Step 2: Re-test inside Troubleshooting Mode with everything disabled
Now I repeat the same action while Troubleshooting Mode has plugins disabled.
Expected outcome:
- If the problem goes away, I’m probably dealing with a plugin or theme conflict.
- If the problem still happens, I shift my suspicion to the theme, custom code, server caching, or a PHP error.
Step 3: Enable plugins one at a time (or in small groups)
Go to Plugins. You’ll see actions like Enable while troubleshooting.
- Enable one plugin while troubleshooting.
Expected outcome: The site still works, and the bug stays gone (best case). - Refresh and repeat the exact test.
Expected outcome: I get a clear result: either the bug returns, or it doesn’t. - If nothing breaks, disable it again and enable the next plugin.
Expected outcome: I keep narrowing the field without stacking too many variables.
When I’m dealing with 30+ plugins, I’ll sometimes enable them in small groups (like analytics plugins together). Still, I log every move so I can backtrack.
Gotcha: Sometimes no single plugin “causes” the bug. The real problem is a pair of plugins that conflict only when both are active.
A solid example of this testing approach is described by a plugin vendor here: conflict testing with the Health Check plugin. Even if you don’t use their product, the method translates well.

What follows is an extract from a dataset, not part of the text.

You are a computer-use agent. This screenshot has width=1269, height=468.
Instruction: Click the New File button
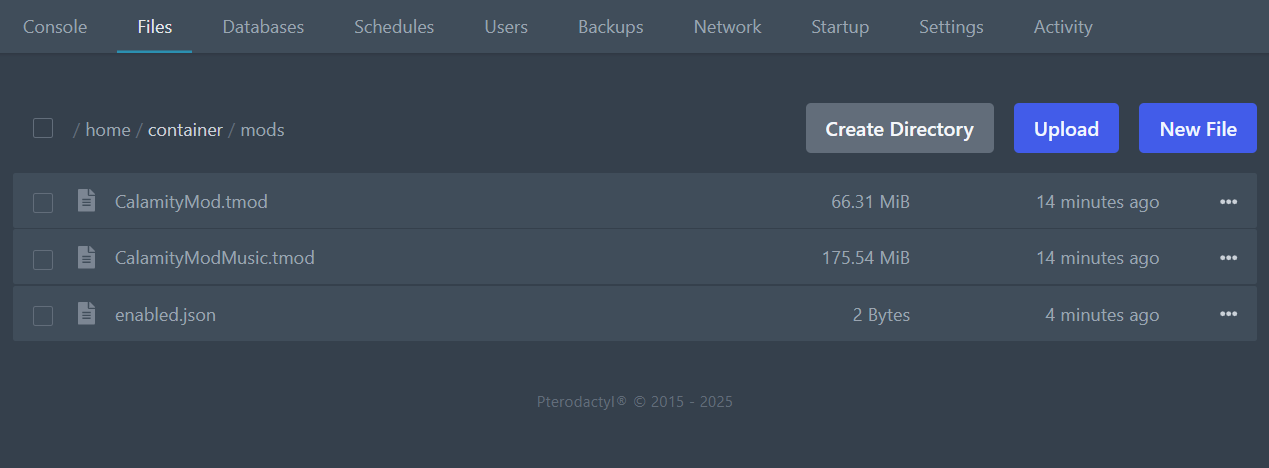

Step 4: Test your theme inside Troubleshooting Mode
If plugin toggling doesn’t recreate the issue, I test the theme next (still inside Troubleshooting Mode). The Troubleshooting interface usually lets me switch themes for my session.

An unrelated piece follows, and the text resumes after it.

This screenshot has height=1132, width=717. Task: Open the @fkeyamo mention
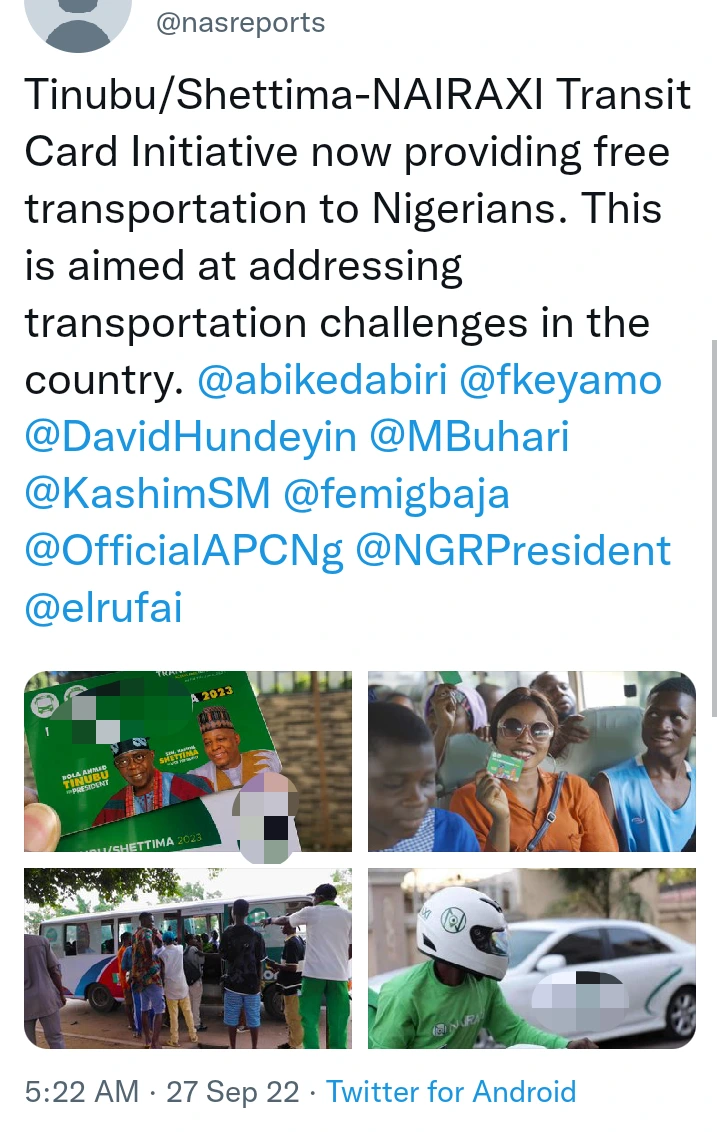click(560, 380)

Expected outcome: If switching to a default theme makes the bug disappear, the theme (or theme code) is involved.
Step 5: Document the result, then exit cleanly
I write down:
- The exact symptom (what broke and where)
- The “trigger” (what action causes it)
- The plugin(s) and theme involved
- The WordPress version, PHP version, and the plugin versions
If I’m doing dev work, I may also use code to verify plugin states. SmartWP has a handy guide on how to check if a WordPress plugin is active with PHP, which helps when I’m writing compatibility checks.
Finally, I disable Troubleshooting Mode from the admin bar.
Expected outcome: Everything returns to normal, and I’m not stuck in a “half-disabled” admin session.
Other ways I confirm a conflict (when Health Check isn’t enough)
Troubleshooting Mode finds most conflicts fast, but I still like a second signal before I blame a plugin publicly.
Here’s the quick comparison I use:
| Method | Best for | What I look for |
|---|---|---|
| Staging site | Risky changes, long test sessions | Whether the issue matches live behavior |
| Browser console | Front-end errors | JavaScript errors, blocked resources |
| PHP error logging | White screens, fatal errors | Stack traces, “undefined function,” memory issues |
A staging site is my favorite “next step” because I can reproduce traffic-like conditions and test updates. The browser console helps when a conflict is really a JavaScript collision. Meanwhile, PHP error logs tell the truth when the screen shows nothing.
If you want another walkthrough from a support team angle, this article explains the same troubleshooting flow and why it works: address conflicts using Health Check troubleshooting.
Conclusion
When my site breaks after a plugin change, WordPress health check mode is my first move because it keeps visitors safe while I test. I enable Troubleshooting Mode, reproduce the bug, then turn plugins on one at a time until the issue returns. After that, I document what I found, fix or replace the plugin, and disable Troubleshooting Mode so everything goes back to normal.
If you’re stuck between two “maybe” plugins, run the test again and keep your notes tight. The pattern usually shows up on the second pass.